### GIVEN PASSAGE

On April 13, 2022 11:43 am, Aaron Lauterer wrote:
> By adding our own customized rbd udev rules and ceph-rbdnamer we can
> create device paths that include the cluster fsid and avoid any
> ambiguity if the same pool and namespace combination is used in
> different clusters we connect to.
> 
> Additionally to the '/dev/rbd/<pool>/...' paths we now have
> '/dev/rbd-pve/<cluster fsid>/<pool>/...' paths.
> 
> The other half of the patch makes use of the new device paths in the RBD
> plugin.
> 
> The new 'get_rbd_dev_path' method the full device path. In case that the
> image has been mapped before the rbd-pve udev rule has been installed,
> it returns the old path.
> 
> The cluster fsid is read from the 'ceph.conf' file in the case of a
> hyperconverged setup. In the case of an external Ceph cluster we need to
> fetch it via a rados api call.

### DATA SUPPLIED
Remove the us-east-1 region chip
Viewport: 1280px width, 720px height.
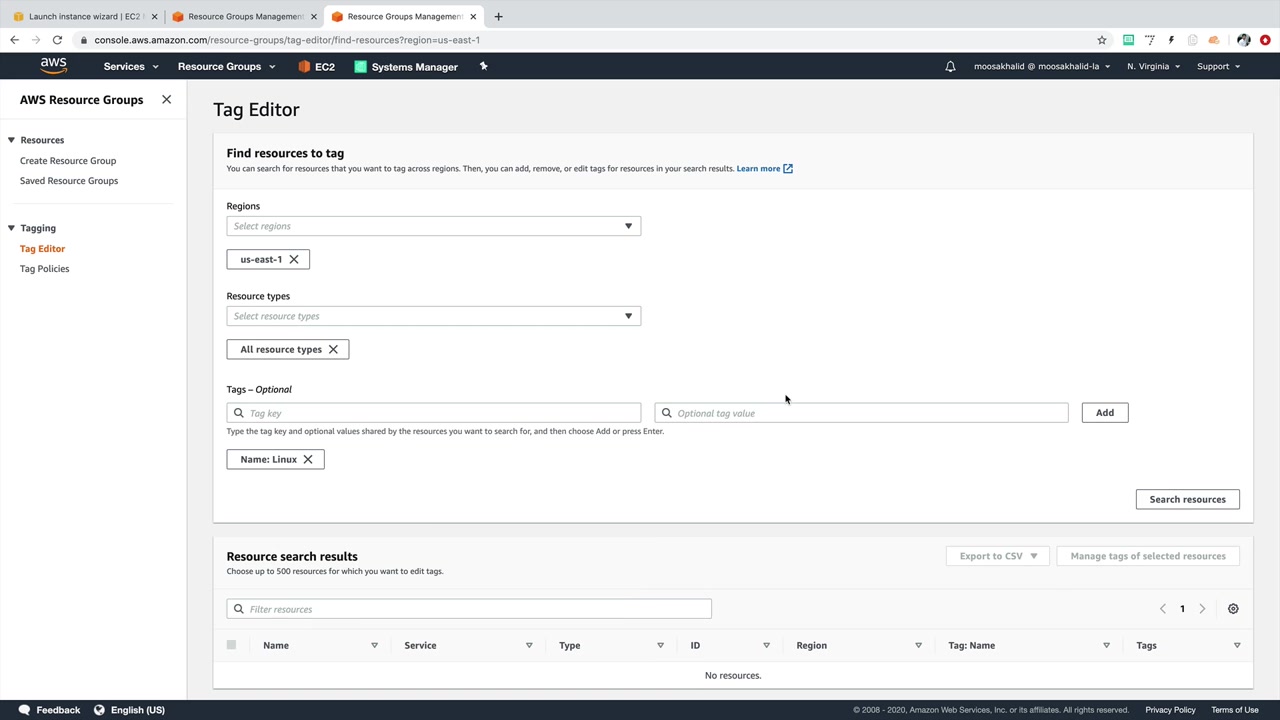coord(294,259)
--
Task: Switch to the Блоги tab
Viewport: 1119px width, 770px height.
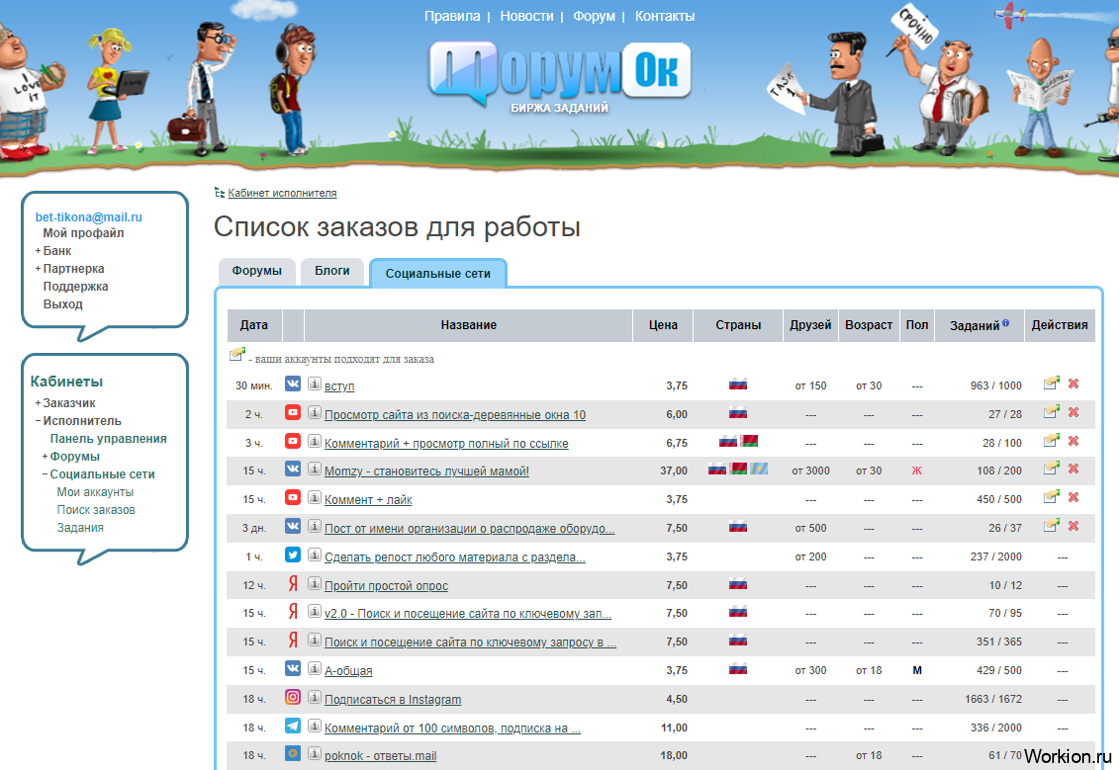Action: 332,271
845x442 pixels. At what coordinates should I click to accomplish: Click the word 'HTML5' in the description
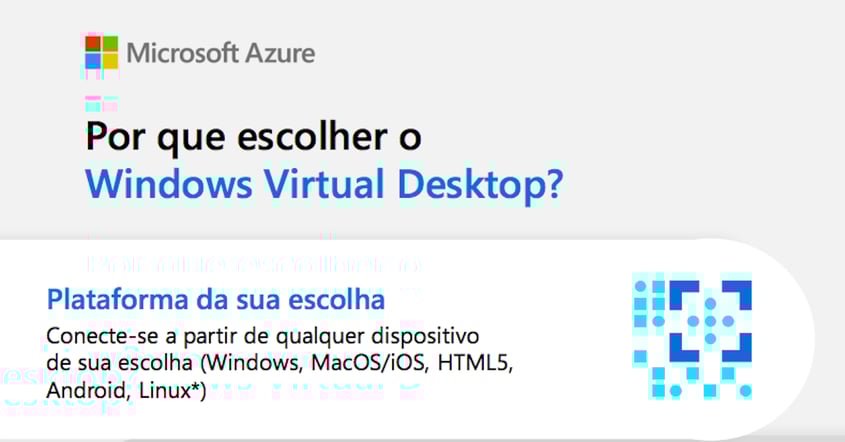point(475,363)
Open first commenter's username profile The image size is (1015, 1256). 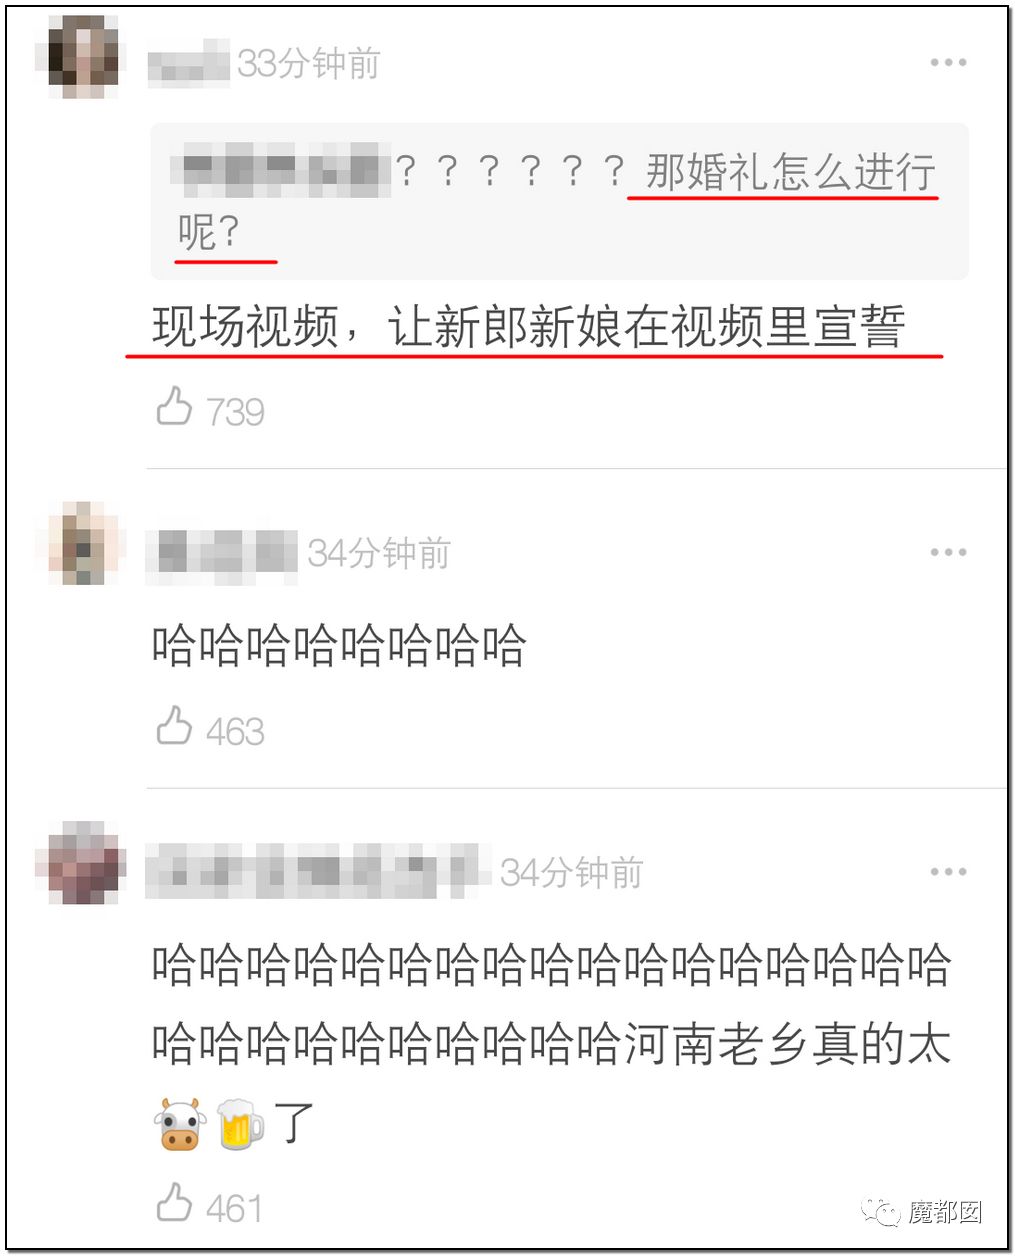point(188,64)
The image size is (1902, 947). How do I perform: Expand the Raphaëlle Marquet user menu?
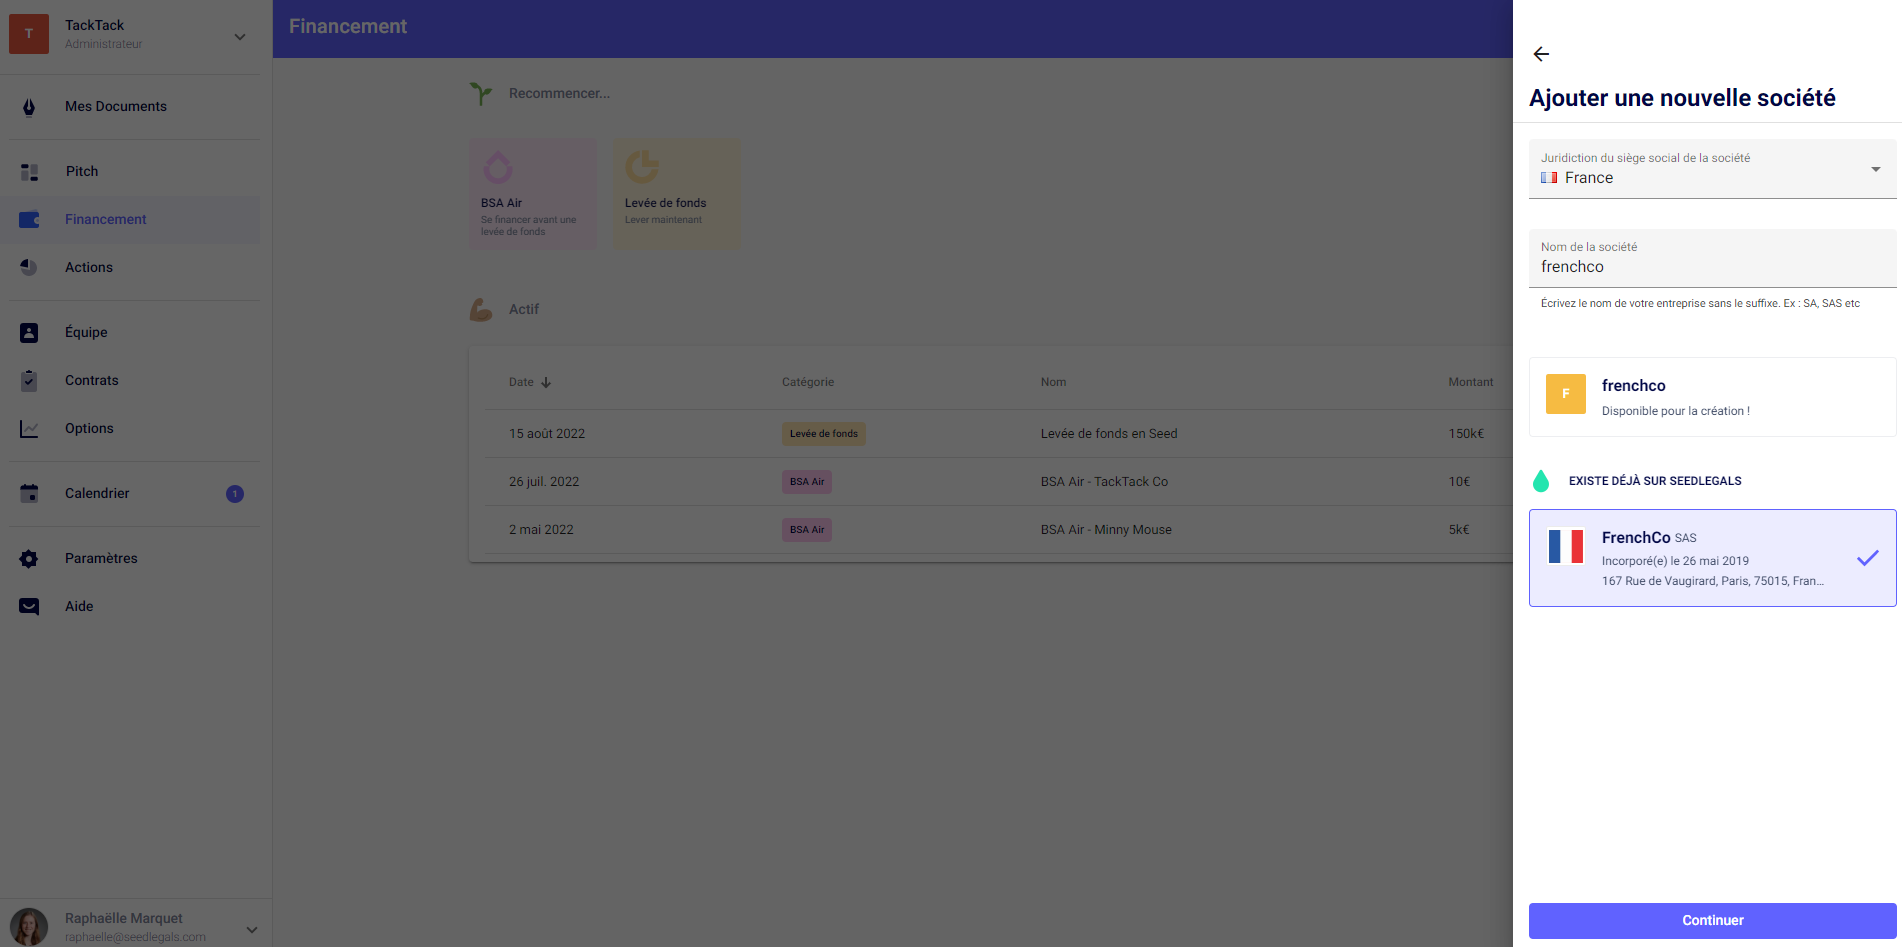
...
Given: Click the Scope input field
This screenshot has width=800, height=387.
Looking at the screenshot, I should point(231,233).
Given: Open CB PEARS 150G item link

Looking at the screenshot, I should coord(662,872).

### WHAT YOU WILL DO
1. Quote the patch description above, beginning at the words "On April 13, 2022" and stopping after "we connect to.".
2. According to the patch description, where is the cluster fsid read from in a hyperconverged setup?

### ANSWERS FOR THE TASKS
1.
On April 13, 2022 11:43 am, Aaron Lauterer wrote:
> By adding our own customized rbd udev rules and ceph-rbdnamer we can
> create device paths that include the cluster fsid and avoid any
> ambiguity if the same pool and namespace combination is used in
> different clusters we connect to.

2. It is read from the 'ceph.conf' file.